Ein Rechtsanwalt hatte seine Kammer ersucht, seine Befreiung von der Kanzleipflicht zu verlängern. Die Anwaltskammer bat ihn daraufhin drei Mal um weitere Auskünfte, um darüber entscheiden zu können. Die beiden letzten Schreiben wurden dem Anwalt elektronisch über das beA mit elektronischem Empfangsbekenntnis übersandt. Nach Erhalt des letzten Schreibens wandte sich der Anwalt schriftlich an die Kammer und teilte unter Bezugnahme auf alle drei Schreiben mit, dass er den Kanzleisitz nicht mehr betreibe.

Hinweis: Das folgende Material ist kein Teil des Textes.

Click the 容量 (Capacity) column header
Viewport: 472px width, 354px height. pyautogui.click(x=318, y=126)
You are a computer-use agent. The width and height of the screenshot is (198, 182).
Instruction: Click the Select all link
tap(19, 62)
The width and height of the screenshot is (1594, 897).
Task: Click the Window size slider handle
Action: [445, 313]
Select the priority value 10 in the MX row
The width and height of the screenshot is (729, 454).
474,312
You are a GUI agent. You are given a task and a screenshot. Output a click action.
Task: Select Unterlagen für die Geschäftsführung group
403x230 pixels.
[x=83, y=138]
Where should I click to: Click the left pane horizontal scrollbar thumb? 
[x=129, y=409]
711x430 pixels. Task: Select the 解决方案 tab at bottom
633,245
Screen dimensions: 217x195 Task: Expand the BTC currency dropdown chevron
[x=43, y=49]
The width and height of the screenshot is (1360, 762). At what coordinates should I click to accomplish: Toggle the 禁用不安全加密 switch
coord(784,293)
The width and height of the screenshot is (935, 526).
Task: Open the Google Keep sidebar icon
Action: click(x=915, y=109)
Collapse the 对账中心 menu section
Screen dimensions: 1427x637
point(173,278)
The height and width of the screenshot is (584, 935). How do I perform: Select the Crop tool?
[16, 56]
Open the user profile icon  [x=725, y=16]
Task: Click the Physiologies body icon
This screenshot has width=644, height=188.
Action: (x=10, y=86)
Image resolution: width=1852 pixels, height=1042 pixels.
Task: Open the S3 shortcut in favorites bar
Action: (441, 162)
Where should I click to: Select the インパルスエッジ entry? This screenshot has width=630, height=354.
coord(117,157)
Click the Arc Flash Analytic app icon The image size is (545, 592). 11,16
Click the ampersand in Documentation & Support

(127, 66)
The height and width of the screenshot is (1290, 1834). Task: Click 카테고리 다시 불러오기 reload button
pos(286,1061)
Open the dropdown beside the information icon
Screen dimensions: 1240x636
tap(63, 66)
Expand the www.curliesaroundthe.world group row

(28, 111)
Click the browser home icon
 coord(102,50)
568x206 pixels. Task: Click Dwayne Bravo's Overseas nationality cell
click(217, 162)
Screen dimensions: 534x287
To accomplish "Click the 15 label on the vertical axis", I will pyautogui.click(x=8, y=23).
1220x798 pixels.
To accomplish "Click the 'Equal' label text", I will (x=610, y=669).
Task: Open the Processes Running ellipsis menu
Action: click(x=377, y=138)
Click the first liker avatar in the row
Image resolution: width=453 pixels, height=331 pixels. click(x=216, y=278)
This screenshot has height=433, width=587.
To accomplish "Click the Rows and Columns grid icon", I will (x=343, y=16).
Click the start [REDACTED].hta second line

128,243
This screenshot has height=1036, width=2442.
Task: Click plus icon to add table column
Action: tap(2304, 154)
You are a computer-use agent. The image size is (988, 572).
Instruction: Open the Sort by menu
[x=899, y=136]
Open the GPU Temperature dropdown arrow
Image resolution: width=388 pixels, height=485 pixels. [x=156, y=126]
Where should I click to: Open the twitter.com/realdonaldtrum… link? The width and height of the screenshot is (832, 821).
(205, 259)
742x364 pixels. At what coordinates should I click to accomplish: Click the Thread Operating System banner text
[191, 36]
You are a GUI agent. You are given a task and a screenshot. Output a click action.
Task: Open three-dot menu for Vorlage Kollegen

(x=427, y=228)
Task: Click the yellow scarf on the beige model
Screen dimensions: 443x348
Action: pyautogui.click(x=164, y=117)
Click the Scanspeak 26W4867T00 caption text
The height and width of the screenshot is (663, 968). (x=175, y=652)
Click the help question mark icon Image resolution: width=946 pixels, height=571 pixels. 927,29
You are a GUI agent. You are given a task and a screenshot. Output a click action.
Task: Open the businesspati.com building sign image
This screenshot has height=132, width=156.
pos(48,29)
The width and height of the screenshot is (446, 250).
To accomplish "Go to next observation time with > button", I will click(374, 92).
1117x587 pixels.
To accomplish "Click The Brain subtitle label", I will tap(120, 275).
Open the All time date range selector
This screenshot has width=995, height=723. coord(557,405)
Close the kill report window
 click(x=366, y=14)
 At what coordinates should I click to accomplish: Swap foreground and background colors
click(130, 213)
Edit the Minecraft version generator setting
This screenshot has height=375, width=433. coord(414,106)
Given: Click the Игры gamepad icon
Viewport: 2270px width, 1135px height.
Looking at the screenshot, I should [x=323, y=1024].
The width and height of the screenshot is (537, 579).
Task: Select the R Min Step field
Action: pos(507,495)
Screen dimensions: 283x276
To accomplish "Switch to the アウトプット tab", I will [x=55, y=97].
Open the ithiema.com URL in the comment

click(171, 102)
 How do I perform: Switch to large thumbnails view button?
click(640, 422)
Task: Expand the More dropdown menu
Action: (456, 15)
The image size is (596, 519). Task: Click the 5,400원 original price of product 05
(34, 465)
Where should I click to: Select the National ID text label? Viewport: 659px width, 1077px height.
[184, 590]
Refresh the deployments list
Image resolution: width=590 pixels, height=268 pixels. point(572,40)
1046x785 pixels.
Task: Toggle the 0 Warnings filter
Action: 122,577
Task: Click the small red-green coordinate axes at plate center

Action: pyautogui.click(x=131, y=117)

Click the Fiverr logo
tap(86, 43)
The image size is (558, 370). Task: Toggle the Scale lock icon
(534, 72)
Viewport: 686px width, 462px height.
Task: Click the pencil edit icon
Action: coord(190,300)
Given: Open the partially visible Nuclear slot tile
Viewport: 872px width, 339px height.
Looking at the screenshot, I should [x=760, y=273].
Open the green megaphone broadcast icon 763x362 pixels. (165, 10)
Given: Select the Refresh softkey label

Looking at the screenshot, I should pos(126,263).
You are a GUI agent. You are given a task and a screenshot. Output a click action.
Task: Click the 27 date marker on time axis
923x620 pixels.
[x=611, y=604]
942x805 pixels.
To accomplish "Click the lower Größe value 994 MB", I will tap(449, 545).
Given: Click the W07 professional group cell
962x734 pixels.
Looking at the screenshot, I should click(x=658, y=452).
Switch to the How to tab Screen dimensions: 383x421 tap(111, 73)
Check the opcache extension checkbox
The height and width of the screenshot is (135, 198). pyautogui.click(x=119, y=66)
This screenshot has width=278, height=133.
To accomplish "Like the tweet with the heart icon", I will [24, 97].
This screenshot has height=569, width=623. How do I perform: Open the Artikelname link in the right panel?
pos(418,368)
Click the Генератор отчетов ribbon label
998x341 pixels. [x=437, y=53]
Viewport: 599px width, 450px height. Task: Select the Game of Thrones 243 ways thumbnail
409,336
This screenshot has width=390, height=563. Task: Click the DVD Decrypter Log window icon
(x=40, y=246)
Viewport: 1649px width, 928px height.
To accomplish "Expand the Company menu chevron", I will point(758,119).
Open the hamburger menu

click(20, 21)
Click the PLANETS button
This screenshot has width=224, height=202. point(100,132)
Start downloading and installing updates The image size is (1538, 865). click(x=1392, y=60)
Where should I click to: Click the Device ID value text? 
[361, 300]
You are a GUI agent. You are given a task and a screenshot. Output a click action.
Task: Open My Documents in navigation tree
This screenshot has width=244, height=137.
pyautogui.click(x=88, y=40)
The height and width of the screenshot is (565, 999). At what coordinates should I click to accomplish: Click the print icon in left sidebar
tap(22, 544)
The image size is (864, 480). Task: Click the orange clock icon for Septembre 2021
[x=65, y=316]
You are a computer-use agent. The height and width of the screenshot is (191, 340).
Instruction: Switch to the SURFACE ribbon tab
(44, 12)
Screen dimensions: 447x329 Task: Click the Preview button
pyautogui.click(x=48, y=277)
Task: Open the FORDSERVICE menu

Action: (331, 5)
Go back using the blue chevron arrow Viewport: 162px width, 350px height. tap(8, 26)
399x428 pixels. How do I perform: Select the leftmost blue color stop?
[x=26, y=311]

Die Kammer erteilte dem Anwalt dafür eine missbilligende Belehrung: Er habe keine Empfangsbekenntnisse zu den letzten beiden Schreiben erteilt und damit gegen § 14 BORA verstoßen. Gegen die Rüge der Anwaltskammer klagte der Anwalt - mit Erfolg, denn der AGH Berlin gab ihm recht (Urteil vom 17.07.2025 - I AGH 11/23).
Empfangsbekenntnis musste nicht elektronisch erteilt werden
Zwar sei der Vorstand der Rechtsanwaltskammer nach § 73 Abs. 2 Nr. 1 bzw. Nr. 4 BRAO grundsätzlich berechtigt, den Kammermitgliedern bei berufsrechtswidrigem Verhalten eine missbilligende Belehrung zu erteilen, stellte der AGH klar. Er bestätigte auch, dass Anwältinnen und Anwälte nach § 14 S. 1 BORA verpflichtet seien, Empfangsbekenntnisse unverzüglich – mit dem Datum der Kenntnisnahme versehen – zu erteilen.
In diesem Fall kam es jedoch darauf an, wie ein Empfangsbekenntnis zu erteilen ist. Das entscheide sich nach den für die jeweils einschlägige Verfahrensart geltenden Regelungen, so der AGH. § 173 Abs. 3 ZPO, nach dem eine elektronische Zustellung dem Gericht durch ein elektronisches Empfangsbekenntnis nachzuweisen ist, greife hier – anders als die Kammer meine – nicht. Schließlich sei die Anwaltskammer kein Gericht, sondern eine Körperschaft des öffentlichen Rechts.
Für das Zustellungsverfahren sei hier das Verwaltungszustellungsgesetz anzuwenden. Danach sei die Anwaltskammer befugt gewesen, dem Anwalt die Schreiben elektronisch gegen Empfangsbekenntnis zuzustellen (§ 5 Abs. 4 VwZG). Wie das Empfangsbekenntnis an die Kammer zu übermitteln sei, regele das Verwaltungszustellungsgesetz indes nicht. So heißt es in § 5 Abs. 7 S. 1 VwZG lediglich, zum Nachweis der Zustellung "genügt das mit Datum und Unterschrift versehene Empfangsbekenntnis, das an die Behörde durch die Post oder elektronisch zurückzusenden ist".
Schreiben des Anwalts dokumentiert Empfangswillen
Hier sei der Wille des Anwalts, alle drei Schreiben der Kammer als zugestellt anzunehmen, aus seinem eigenen Schreiben zu entnehmen, in dem er auf die ganze Korrespondenz Bezug genommen habe. Eigentlich solle dieser Wille zwar mit dem Empfangsbekenntnis beurkundet werden. Ergebe er sich aber – wie hier – aus dem sonstigen Verhalten des Anwalts, dürfe keine missbilligende Belehrung erteilt werden. Etwas anderes gelte nur, wenn dem Rechtsanwalt in diesem Zusammenhang weitere Pflichtverletzungen vorzuwerfen seien.
Das schloss der AGH hier aus. Ihm sei allenfalls vorzuwerfen, dass er das Empfangsbekenntnis zu dem zweiten Schreiben nicht unverzüglich erteilt habe. Das aber habe die Anwaltskammer gar nicht gerügt. Sie werfe dem Anwalt vor, das Empfangsbekenntnis gar nicht erteilt zu haben – was hier gerade nicht zutreffe.